Things to do.
[1] Which companies in the article on biopharma genomics appear with a stock ticker in parentheses? List every one.
[2] Rewrite the article on biopharma genomics from "The hunt for" to "cystic fibrosis patients.", putting "cancer" in place of "oncology".

Biopharma companies jump into big data stampede for genetic triggers of disease

Since Regeneron ($REGN) signed on with Geisinger Health System early last year, the biotech has amassed sequencing data on dozens of promising genetic targets for a slate of ailments, including some common ones like high cholesterol. One new discovery could lay the foundation for a new drug to treat a cause severe of obesity in children, the company tells Reuters.

And that's just one of a number of similar data quests by biopharma, the wire service reports, singling out industry leaders like Pfizer ($PFE), Roche ($RHHBY) and Biogen ($BIIB) for pursuing big genomic sequencing projects of their own.

The hunt for genetic mutations has already triggered successful high-profile drug research programs in cancer, helping establish a foundation for this field in R&D. But it busted the banks on oncology some time ago, going on to include a targeted disease approach for the likes of Vertex ($VRTX), which just yesterday took another big step forward in its quest to expand the market reach of Kalydeco into a larger genetically defined group of cystic fibrosis patients.

All of a sudden, it all opened up," Scripps genomics expert Eric Topol told Reuters. "It's starting to really become a new preferred model for drug development."

This big trend in drug R&D was made possible by the free-fall in the cost of sequencing. In a span of 12 years, dating back to the first pioneering sequencing project, the expense for whole genome sequencing has plunged from $3 billion to $1,500 as sequencing companies continue to break the $1,000 threshold. Sequencing exomes can cost less than half that. The drop in cost has opened up industrial-sized sequencing projects, in which hundreds of thousands of people can undergo partial sequencing to uncover data that points to new drug targets.

Amgen ($AMGN), meanwhile, acquired Decode Genetics so it would have the tools available to do its own work, while 23andMe has been setting up deals with biopharma companies to do more drug discovery projects as it sets up its own R&D arm.

"All of the companies are feeling like, 'Oh my gosh. We have to do something substantial in genomics--yesterday,'" David Goldstein, who runs Columbia's Institute for Genomic Medicine, tells Reuters.

Data.
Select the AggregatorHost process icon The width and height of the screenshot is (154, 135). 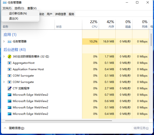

Results of the exercise.
[1] Regeneron ($REGN), Pfizer ($PFE), Roche ($RHHBY), Biogen ($BIIB), Vertex ($VRTX), Amgen ($AMGN)

[2]
The hunt for genetic mutations has already triggered successful high-profile drug research programs in cancer, helping establish a foundation for this field in R&D. But it busted the banks on cancer some time ago, going on to include a targeted disease approach for the likes of Vertex ($VRTX), which just yesterday took another big step forward in its quest to expand the market reach of Kalydeco into a larger genetically defined group of cystic fibrosis patients.